Decluttering Rules for Home Staging
Declutter, then declutter again
When you are living in your home, decluttering is a great thing to do periodically to clean out the old to make space for the new and to keep your home organized. However, the decluttering you do to stage your home for sale is not exactly the same. Even the cleanest, most organized homes can benefit from some extra decluttering before they go on the market.
This is because decluttering for home staging is not just about getting things organized. We recommend taking it a step further to open up the space so it seems as large as possible. We also like to take away any unnecessary distractions from buyers. This means de-personalizing the home so buyers can imagine their own lives there rather than getting caught up in the current homeowner’s lifestyle and tastes.
In the kitchen, for example, it is perfectly normal to leave a toaster out on the counter. However, for home staging, we like to remove small appliances and leave only a few pieces of décor out so the counter space looks as abundant as possible.
So, as a rule, declutter your home and then edit what’s displayed even further to make it ideal for home staging.
Remove 50-75% of items from shelves
As we mentioned, decluttering for home staging is about going the extra mile to really pare down the items in a space so the attention remains on the home.
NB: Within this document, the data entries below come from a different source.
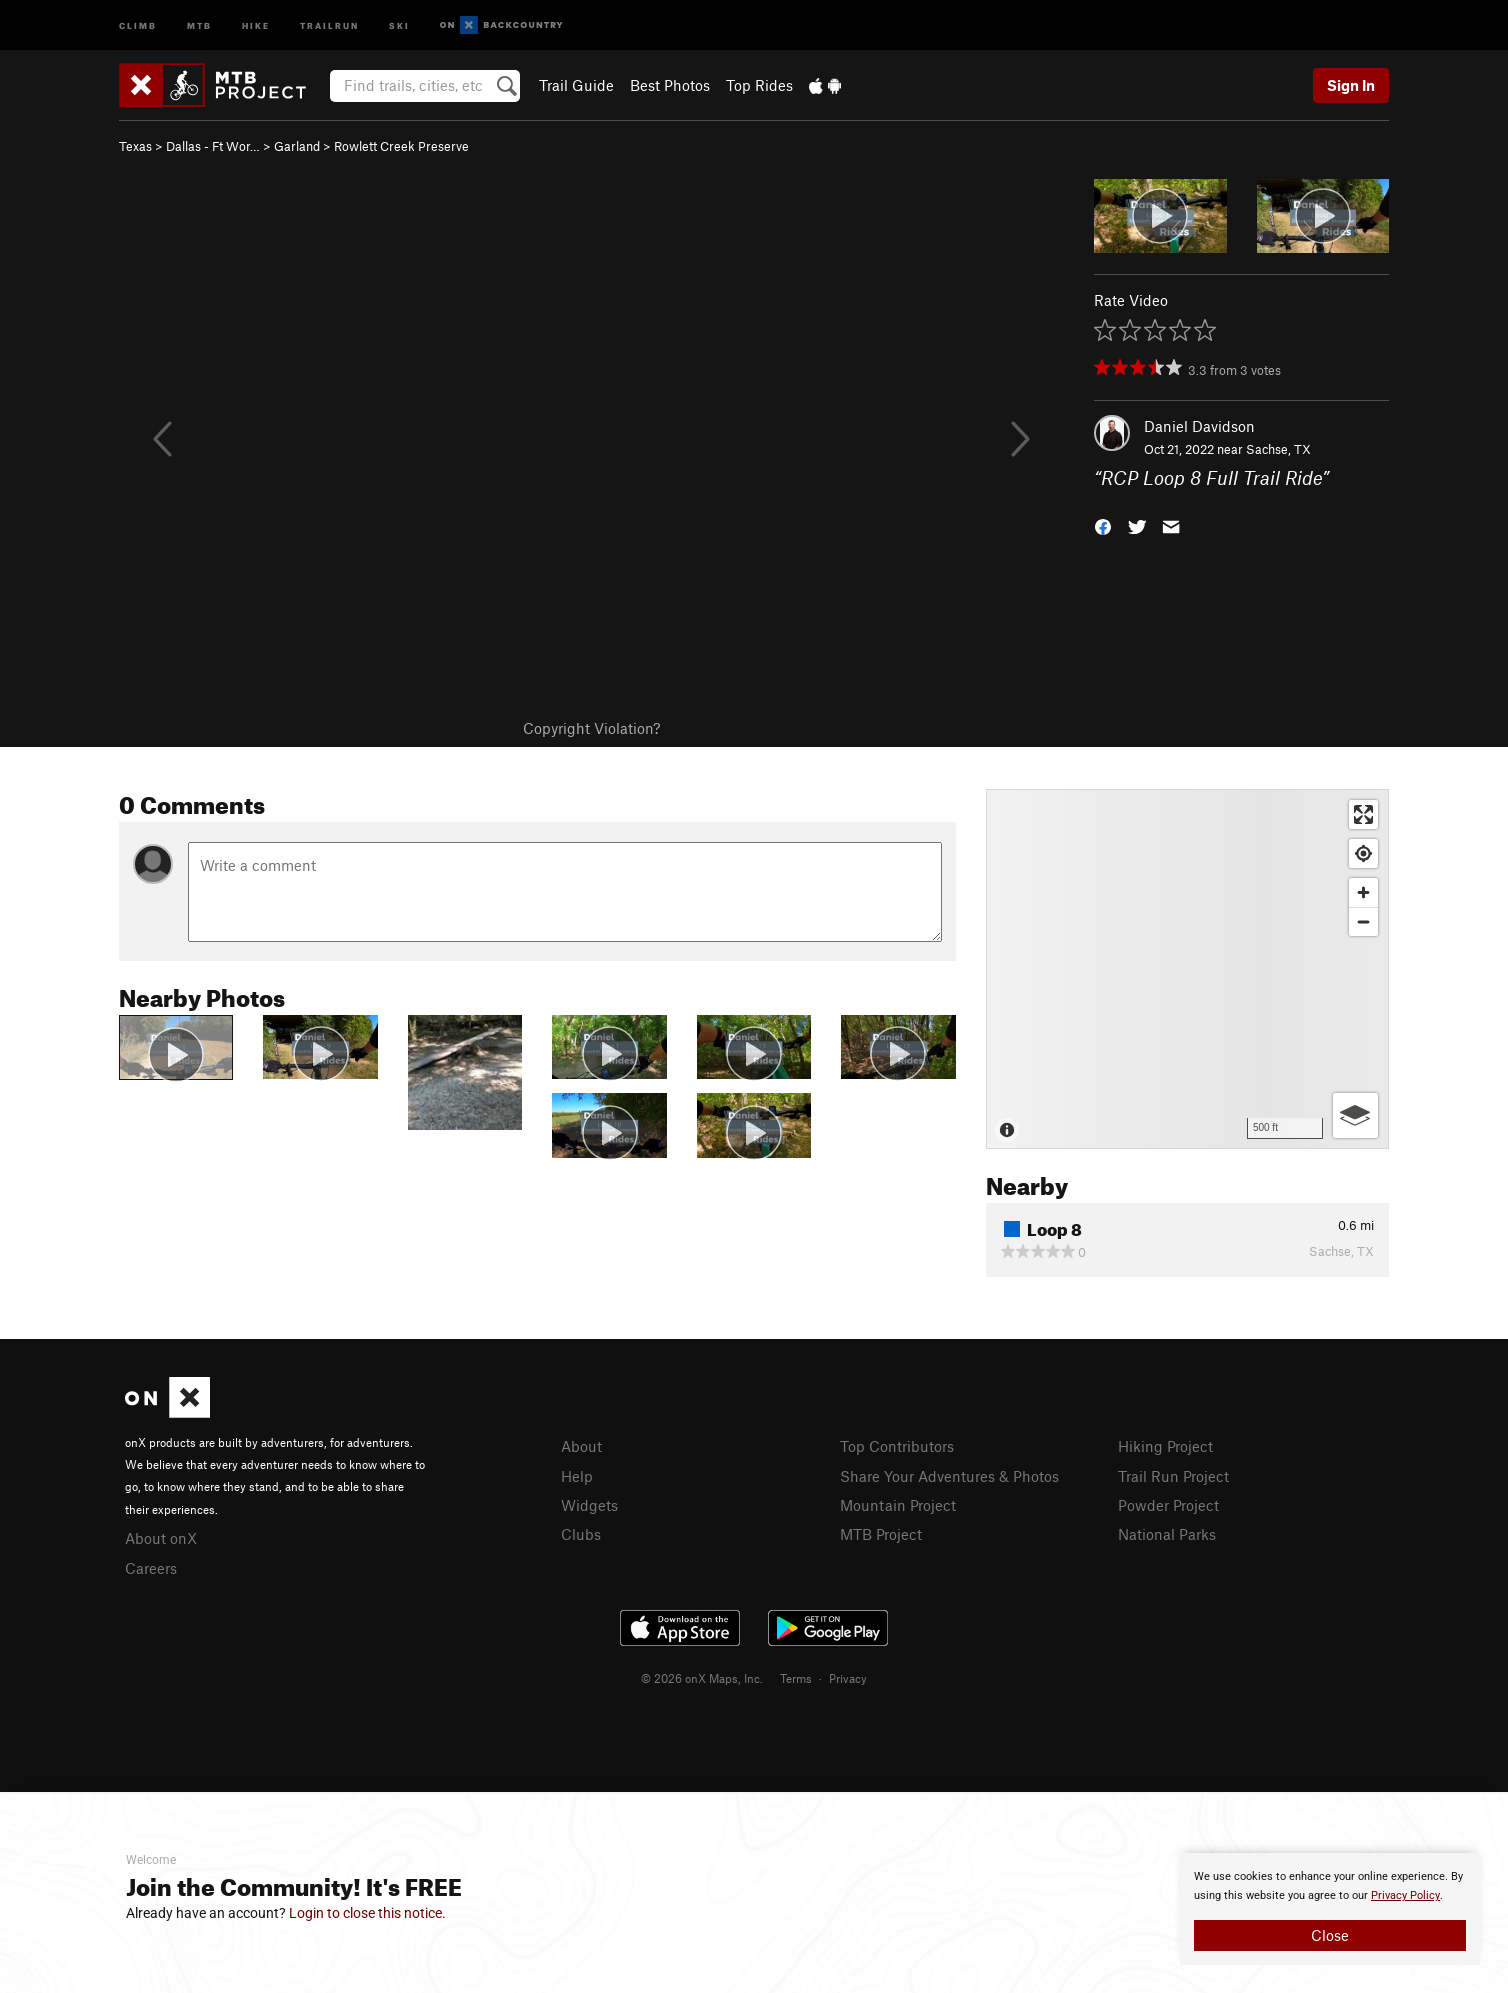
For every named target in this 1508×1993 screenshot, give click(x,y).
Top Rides (759, 85)
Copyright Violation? (591, 728)
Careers (151, 1568)
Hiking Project (1165, 1446)
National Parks (1167, 1534)
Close (1330, 1935)
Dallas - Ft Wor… (213, 146)
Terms (796, 1678)
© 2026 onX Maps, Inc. (702, 1678)
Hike (256, 24)
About (581, 1446)
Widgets (589, 1505)
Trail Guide (576, 85)
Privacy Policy (1405, 1895)
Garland (297, 146)
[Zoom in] (1363, 892)
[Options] (1355, 1115)
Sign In (1351, 85)
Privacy (848, 1678)
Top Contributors (897, 1446)
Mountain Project (898, 1505)
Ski (399, 24)
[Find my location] (1363, 853)
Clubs (581, 1534)
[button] (1103, 524)
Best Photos (670, 85)
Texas (135, 146)
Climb (138, 24)
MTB (199, 24)
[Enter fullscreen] (1363, 814)
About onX (161, 1538)
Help (577, 1476)
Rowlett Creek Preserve (401, 146)
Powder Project (1168, 1505)
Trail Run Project (1173, 1476)
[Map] (1187, 969)
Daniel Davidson (1199, 426)
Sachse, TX (1278, 449)
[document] (1330, 1909)
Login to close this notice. (367, 1913)
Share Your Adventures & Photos (949, 1476)
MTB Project (881, 1534)
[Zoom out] (1363, 921)
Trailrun (329, 24)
The less small items there are around, the more open and appealing it will be to buyers. Shelves are some of the most important spots to declutter.
For shelving, we recommend removing 50-75% of the items that are displayed. Focus on leaving a lot of negative space. If you’ve ever paid attention to the décor on shelves in model homes, it is stylish but spaced out to maintain a clean, open look. Aim for this look on your own shelves and surfaces.
Hide personal items
When a buyer is touring a home, it can snap them out of imagining their own life in the home once they spot something personal belonging to the current owner. It can shift the mood to an awkward one when they’re reminded that they are walking through a stranger’s home.
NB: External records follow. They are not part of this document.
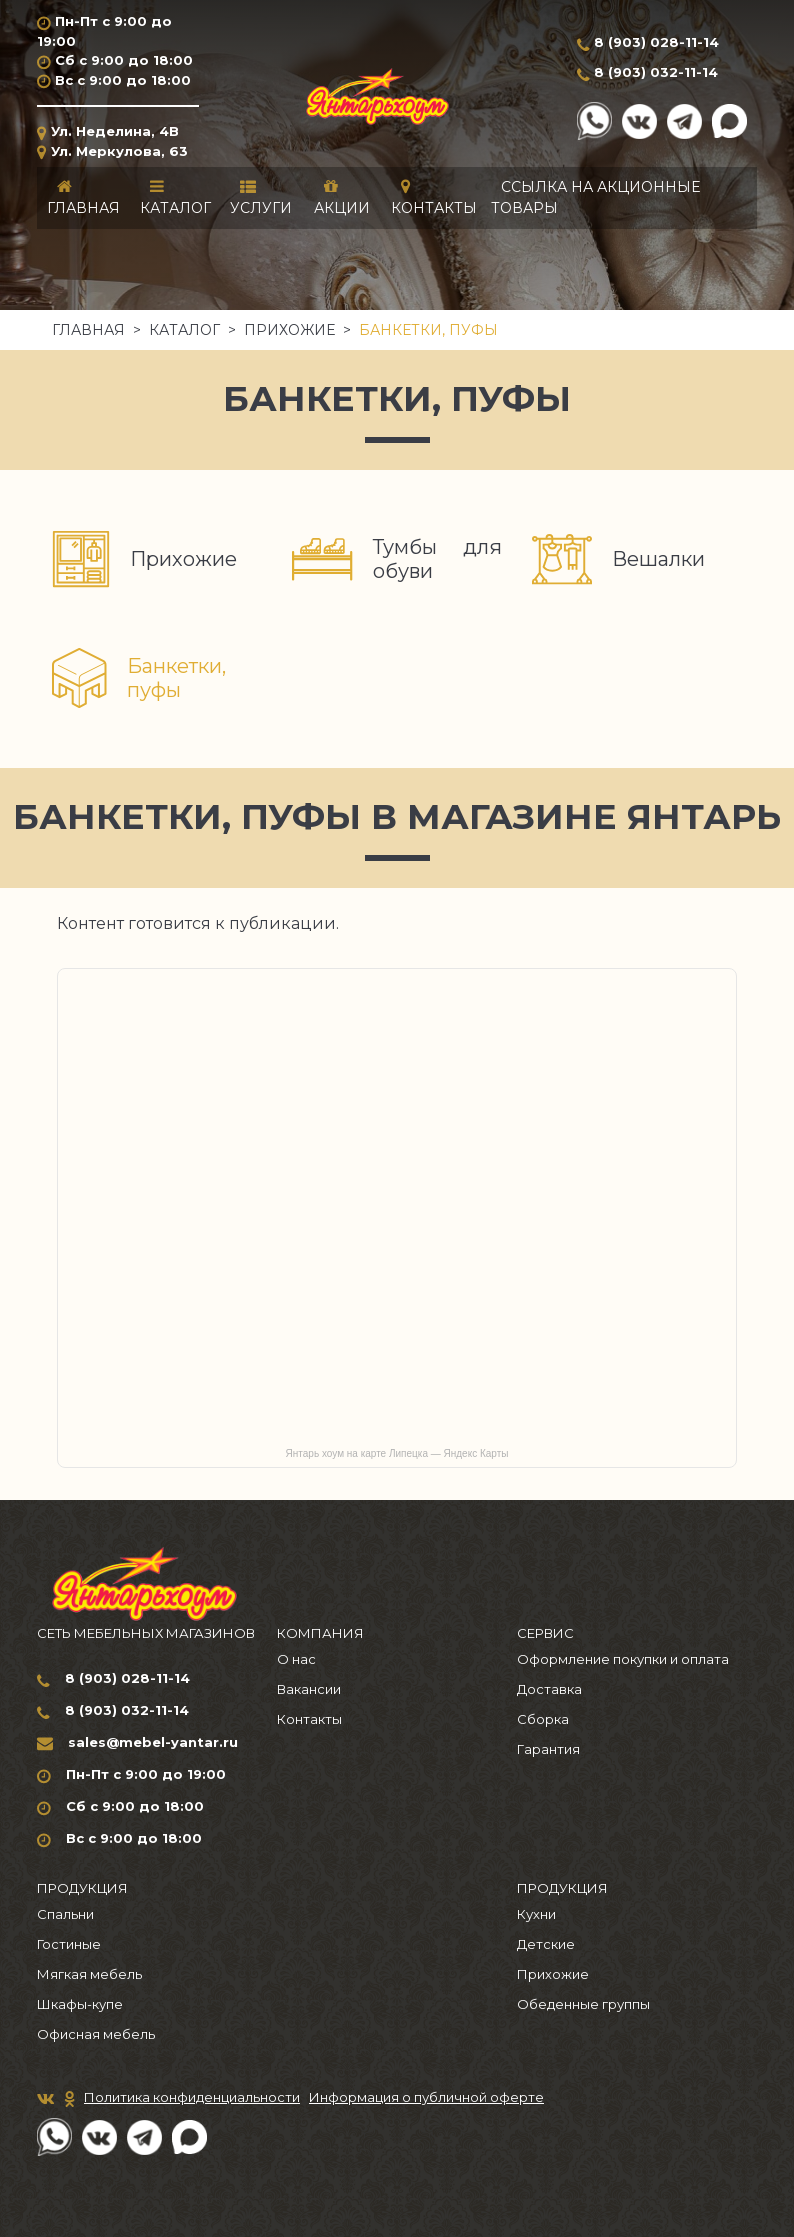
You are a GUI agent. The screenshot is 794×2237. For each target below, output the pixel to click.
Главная (88, 330)
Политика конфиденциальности (192, 2097)
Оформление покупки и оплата (623, 1659)
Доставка (549, 1689)
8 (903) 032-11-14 (656, 72)
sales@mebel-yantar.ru (153, 1742)
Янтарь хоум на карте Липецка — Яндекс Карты (397, 1453)
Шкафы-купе (80, 2004)
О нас (296, 1659)
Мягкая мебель (89, 1974)
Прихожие (289, 330)
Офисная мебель (96, 2034)
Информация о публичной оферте (426, 2097)
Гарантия (548, 1749)
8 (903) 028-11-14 (656, 42)
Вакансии (309, 1689)
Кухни (536, 1914)
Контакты (309, 1719)
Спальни (65, 1914)
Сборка (543, 1719)
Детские (546, 1944)
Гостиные (69, 1944)
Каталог (184, 330)
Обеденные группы (583, 2004)
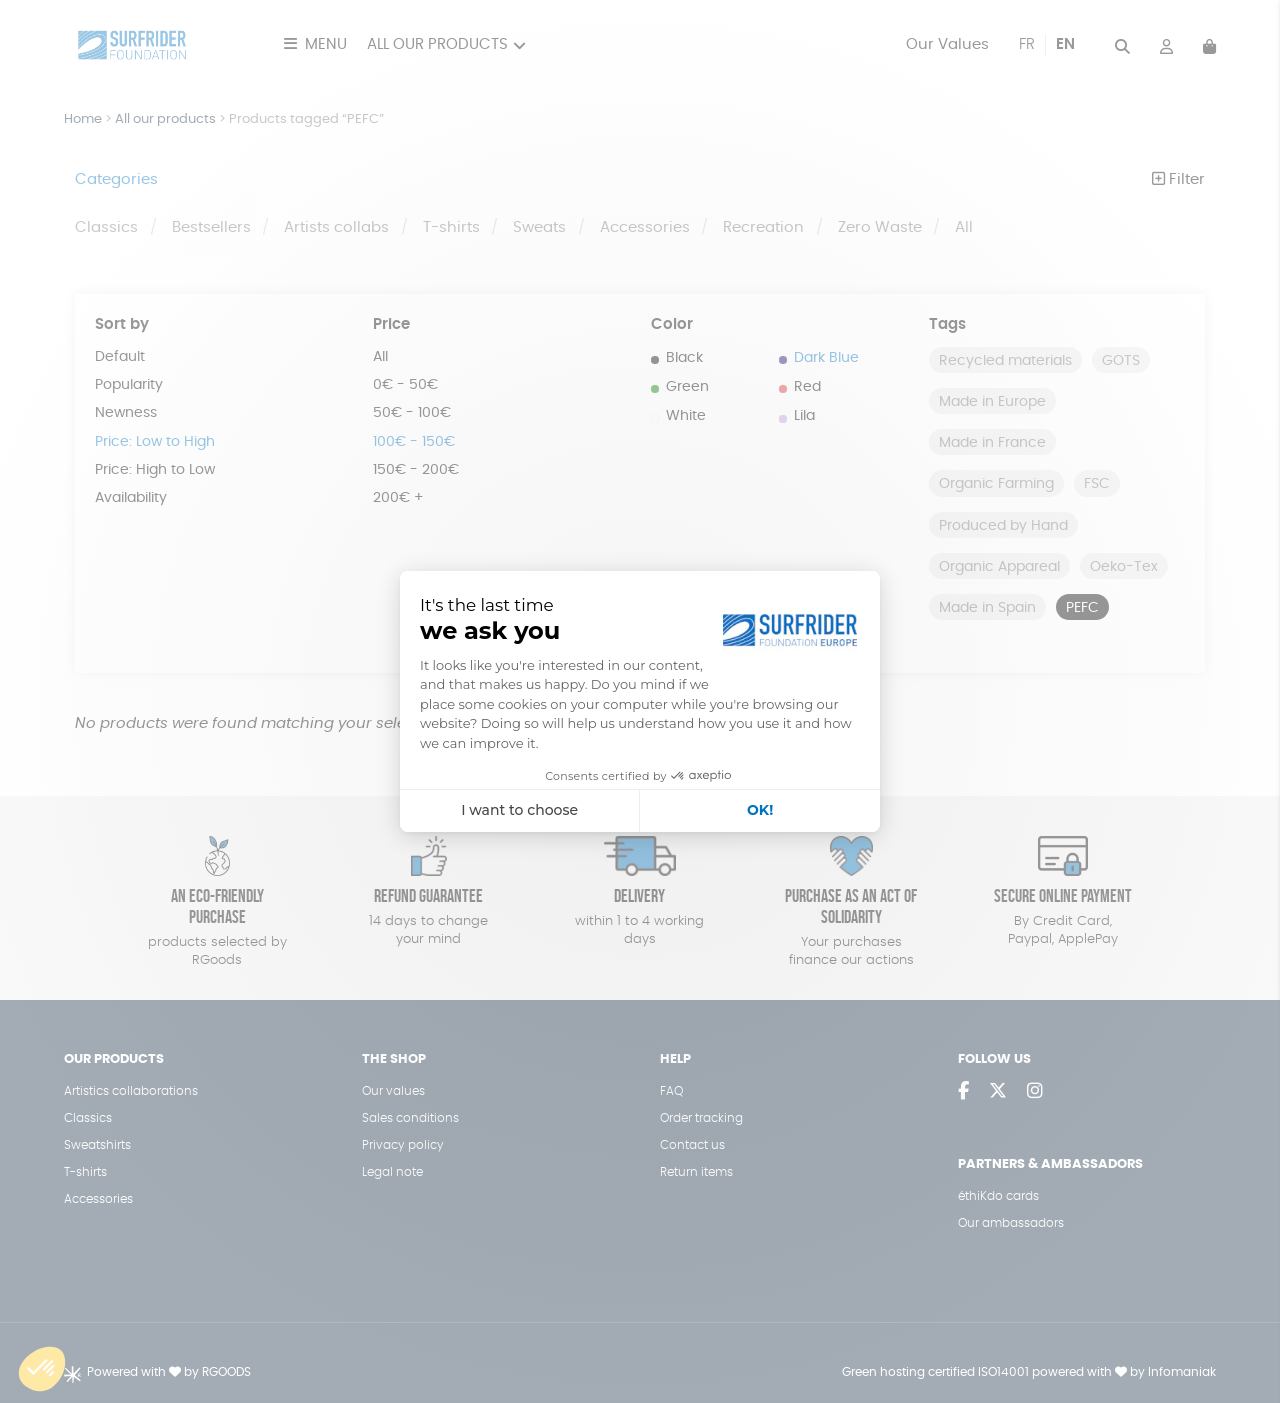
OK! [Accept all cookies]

After you’ve decluttered all the major things in the home, go through and put away anything that is personal, such as family photos, framed certifications, children’s artwork, and toiletries. For items you still need on a daily basis such as toiletries, hide them in cabinets or drawers in an organized manner.
Declutter the spots you don’t think buyers will see (because they probably will)
You may be thinking that you can stuff all of these items into a linen closet or put them out in the garage because buyers won’t look there. Here’s the thing: a lot of buyers do look inside closets and cabinets to get an idea of how much storage is available. They also take a peek at the garage and if it’s chockful of stuff, they won’t be able to tell how much space it offers, either.
That’s why it’s important to declutter your storage areas, too, and organize them. Make sure they show off how much storage is available in a clean presentation. If you find that you aren’t able to declutter them enough, consider storing some of your stuff off-site (such as at a friend/family member’s home or a storage unit) until you move.
Start packing early and store off-site if possible
A clever solution is to start packing up your home early before you put it on the market. Not only does this get a lot of stuff out of the way before you list it, but it also gives you a head start on your move. If you decide to do this, though, it’s strongly advised that you store the boxes off-site somewhere, such as at a friend or family member’s home or in a storage unit until you move so they don’t create more clutter in the form of boxes, unless you have plenty of space in your garage without it creating an eye-sore.